Rewrite the rows below with "The height and width of the screenshot is" replaced by "The screenshot's height and width are" everywhere it occurs, leaving everything else as it is.

**** Dataset entries ****

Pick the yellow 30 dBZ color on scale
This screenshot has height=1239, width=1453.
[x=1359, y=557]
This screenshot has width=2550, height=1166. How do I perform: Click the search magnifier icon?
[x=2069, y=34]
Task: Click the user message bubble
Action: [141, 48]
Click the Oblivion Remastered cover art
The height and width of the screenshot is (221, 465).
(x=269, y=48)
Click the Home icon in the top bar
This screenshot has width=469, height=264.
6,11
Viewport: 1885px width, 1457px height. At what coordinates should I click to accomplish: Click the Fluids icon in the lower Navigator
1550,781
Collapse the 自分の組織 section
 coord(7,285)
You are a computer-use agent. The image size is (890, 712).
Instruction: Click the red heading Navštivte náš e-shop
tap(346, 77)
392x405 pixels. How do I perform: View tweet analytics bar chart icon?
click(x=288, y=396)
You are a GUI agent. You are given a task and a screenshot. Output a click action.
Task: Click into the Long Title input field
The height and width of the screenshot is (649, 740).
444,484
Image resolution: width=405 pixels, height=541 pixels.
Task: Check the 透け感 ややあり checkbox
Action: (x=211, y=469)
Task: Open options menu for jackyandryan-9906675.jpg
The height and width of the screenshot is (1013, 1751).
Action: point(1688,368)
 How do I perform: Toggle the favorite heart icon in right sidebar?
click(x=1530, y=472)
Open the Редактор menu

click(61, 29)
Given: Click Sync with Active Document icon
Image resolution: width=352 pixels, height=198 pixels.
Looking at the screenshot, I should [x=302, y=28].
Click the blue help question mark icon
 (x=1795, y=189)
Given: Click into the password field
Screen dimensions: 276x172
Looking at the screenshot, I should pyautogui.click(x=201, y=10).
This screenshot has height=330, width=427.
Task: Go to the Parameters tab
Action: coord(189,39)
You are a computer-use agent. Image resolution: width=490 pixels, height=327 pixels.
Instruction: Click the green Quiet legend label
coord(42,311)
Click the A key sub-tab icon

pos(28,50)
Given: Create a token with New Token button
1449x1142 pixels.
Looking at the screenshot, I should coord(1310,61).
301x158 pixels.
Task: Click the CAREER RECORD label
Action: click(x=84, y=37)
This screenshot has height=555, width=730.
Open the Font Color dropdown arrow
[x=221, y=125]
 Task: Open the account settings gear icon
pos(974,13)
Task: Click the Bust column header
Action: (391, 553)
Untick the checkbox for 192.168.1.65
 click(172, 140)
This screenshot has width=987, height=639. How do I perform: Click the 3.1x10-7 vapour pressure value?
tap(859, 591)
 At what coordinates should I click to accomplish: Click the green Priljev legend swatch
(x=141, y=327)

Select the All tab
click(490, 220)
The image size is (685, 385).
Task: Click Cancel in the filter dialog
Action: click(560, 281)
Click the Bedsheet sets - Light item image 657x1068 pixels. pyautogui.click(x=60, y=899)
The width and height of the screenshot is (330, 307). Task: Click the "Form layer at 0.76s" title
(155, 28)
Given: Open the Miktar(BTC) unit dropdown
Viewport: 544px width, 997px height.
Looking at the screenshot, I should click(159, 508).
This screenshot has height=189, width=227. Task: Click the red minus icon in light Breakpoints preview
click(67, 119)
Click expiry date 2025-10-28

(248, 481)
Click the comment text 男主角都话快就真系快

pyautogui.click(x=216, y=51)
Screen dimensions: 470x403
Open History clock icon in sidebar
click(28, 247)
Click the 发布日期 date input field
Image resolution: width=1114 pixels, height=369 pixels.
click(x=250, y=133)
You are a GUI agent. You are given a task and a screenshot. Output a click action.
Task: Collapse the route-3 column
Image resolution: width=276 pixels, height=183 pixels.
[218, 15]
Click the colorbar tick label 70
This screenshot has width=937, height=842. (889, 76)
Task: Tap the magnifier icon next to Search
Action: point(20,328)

****

Expected answer:
Pick the yellow 30 dBZ color on scale
This screenshot has height=1239, width=1453.
[x=1359, y=557]
This screenshot has width=2550, height=1166. How do I perform: Click the search magnifier icon?
[x=2069, y=34]
Task: Click the user message bubble
Action: [141, 48]
Click the Oblivion Remastered cover art
The screenshot's height and width are (221, 465).
(x=269, y=48)
Click the Home icon in the top bar
This screenshot has width=469, height=264.
6,11
Viewport: 1885px width, 1457px height. At what coordinates should I click to accomplish: Click the Fluids icon in the lower Navigator
1550,781
Collapse the 自分の組織 section
 coord(7,285)
You are a computer-use agent. The image size is (890, 712).
Instruction: Click the red heading Navštivte náš e-shop
tap(346, 77)
392x405 pixels. How do I perform: View tweet analytics bar chart icon?
click(x=288, y=396)
You are a GUI agent. You are given a task and a screenshot. Output a click action.
Task: Click into the Long Title input field
The screenshot's height and width are (649, 740).
444,484
Image resolution: width=405 pixels, height=541 pixels.
Task: Check the 透け感 ややあり checkbox
Action: (x=211, y=469)
Task: Open options menu for jackyandryan-9906675.jpg
The screenshot's height and width are (1013, 1751).
Action: point(1688,368)
 How do I perform: Toggle the favorite heart icon in right sidebar?
click(x=1530, y=472)
Open the Редактор menu

click(61, 29)
Given: Click Sync with Active Document icon
Image resolution: width=352 pixels, height=198 pixels.
Looking at the screenshot, I should [x=302, y=28].
Click the blue help question mark icon
 (x=1795, y=189)
Given: Click into the password field
Screen dimensions: 276x172
Looking at the screenshot, I should pyautogui.click(x=201, y=10).
This screenshot has height=330, width=427.
Task: Go to the Parameters tab
Action: coord(189,39)
You are a computer-use agent. Image resolution: width=490 pixels, height=327 pixels.
Instruction: Click the green Quiet legend label
coord(42,311)
Click the A key sub-tab icon

pos(28,50)
Given: Create a token with New Token button
1449x1142 pixels.
Looking at the screenshot, I should coord(1310,61).
301x158 pixels.
Task: Click the CAREER RECORD label
Action: click(x=84, y=37)
This screenshot has height=555, width=730.
Open the Font Color dropdown arrow
[x=221, y=125]
 Task: Open the account settings gear icon
pos(974,13)
Task: Click the Bust column header
Action: (391, 553)
Untick the checkbox for 192.168.1.65
 click(172, 140)
This screenshot has width=987, height=639. How do I perform: Click the 3.1x10-7 vapour pressure value?
tap(859, 591)
 At what coordinates should I click to accomplish: Click the green Priljev legend swatch
(x=141, y=327)

Select the All tab
click(490, 220)
The image size is (685, 385).
Task: Click Cancel in the filter dialog
Action: click(560, 281)
Click the Bedsheet sets - Light item image 657x1068 pixels. pyautogui.click(x=60, y=899)
The width and height of the screenshot is (330, 307). Task: Click the "Form layer at 0.76s" title
(155, 28)
Given: Open the Miktar(BTC) unit dropdown
Viewport: 544px width, 997px height.
Looking at the screenshot, I should click(159, 508).
This screenshot has height=189, width=227. Task: Click the red minus icon in light Breakpoints preview
click(67, 119)
Click expiry date 2025-10-28

(248, 481)
Click the comment text 男主角都话快就真系快

pyautogui.click(x=216, y=51)
Screen dimensions: 470x403
Open History clock icon in sidebar
click(28, 247)
Click the 发布日期 date input field
Image resolution: width=1114 pixels, height=369 pixels.
click(x=250, y=133)
You are a GUI agent. You are given a task and a screenshot. Output a click action.
Task: Collapse the route-3 column
Image resolution: width=276 pixels, height=183 pixels.
[218, 15]
Click the colorbar tick label 70
This screenshot has width=937, height=842. (889, 76)
Task: Tap the magnifier icon next to Search
Action: point(20,328)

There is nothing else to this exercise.